Stored items from a collection
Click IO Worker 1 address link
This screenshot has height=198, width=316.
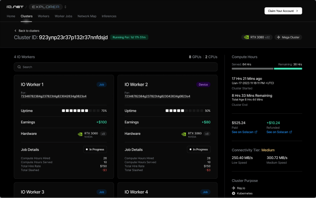click(x=54, y=96)
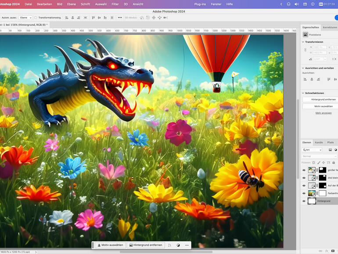Collapse the Schnellaktionen section
The image size is (338, 254).
[x=303, y=93]
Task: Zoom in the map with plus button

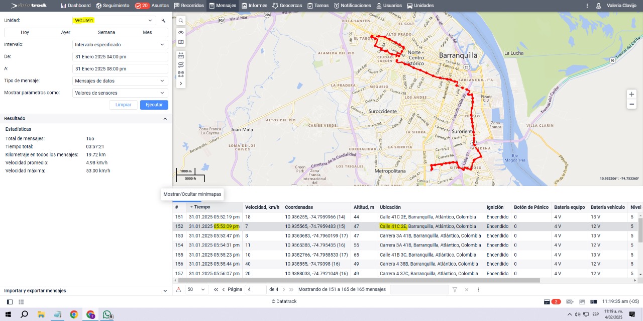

Requirement
The expected result is the data above in exact form, free of pictures.

Your solution
Click IO Worker 1 address link
This screenshot has height=198, width=316.
click(x=54, y=96)
Collapse the Schnellaktionen section
The image size is (338, 254).
[x=303, y=93]
Task: Zoom in the map with plus button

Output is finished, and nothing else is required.